Little fists clenched into little pink rocks.
He’ll be a hardy wee bugger this one.
His father. Nailing the child’s bedroom window open.
Four inch gap. Forever. No curtain.
The third of three children; the Benjamin.
Following the second sister by five years.
No more to come after.
He’s been up and running
for half his whole life.
His mother. Allowing the wind to slam shut the door.
Let him play out where my legs
are least likely to find him.
And if he doesn’t come back when called
The father again:
then it’ll be the webbing belt.
his Victorian ideals coming fifty years too late.

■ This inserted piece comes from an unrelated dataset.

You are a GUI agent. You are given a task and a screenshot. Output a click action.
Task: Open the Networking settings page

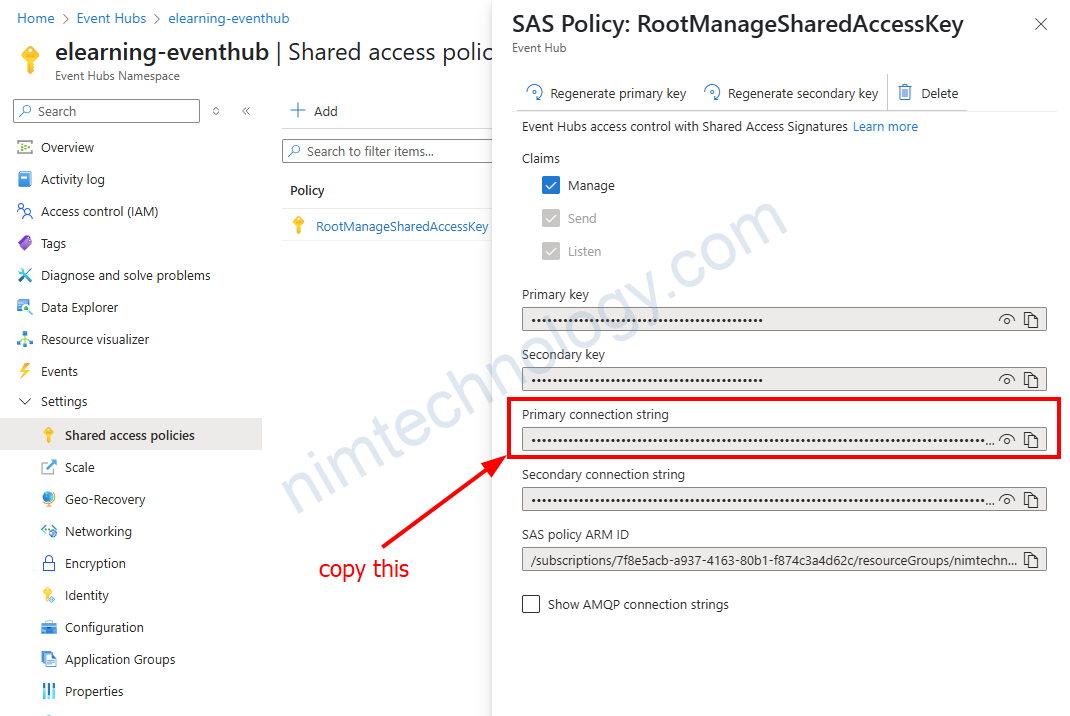pyautogui.click(x=98, y=532)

And this boy – this Rocky – takes to it, quick.
An t-Eilean Sgitheanach. The Wingèd Isle. Isle of Skye. His.
And when they later call his name
over wind, over heath, over burn, over bog
he doesn’t hear, and he doesn’t come.
by J.O. Morgan
This excerpt from Natural Mechanical is copyright © J.O. Morgan, 2009. It is reprinted from Natural Mechanical by permission of CB editions.
Notes from CB editions:
The above extract from J.O. Morgan‘s book Natural Mechanical comprises the opening lines of a book-length verse memoir of the childhood of a man – known to the poet – who grew up on the Isle of Skye in the 1950s. Dyslexic, he sought out his own education from the fields and streams around him; the many episodes recounted include a solo trip to France with just a few coins in the pocket of his shorts. (A sequel, Long Cuts, was published in 2011.)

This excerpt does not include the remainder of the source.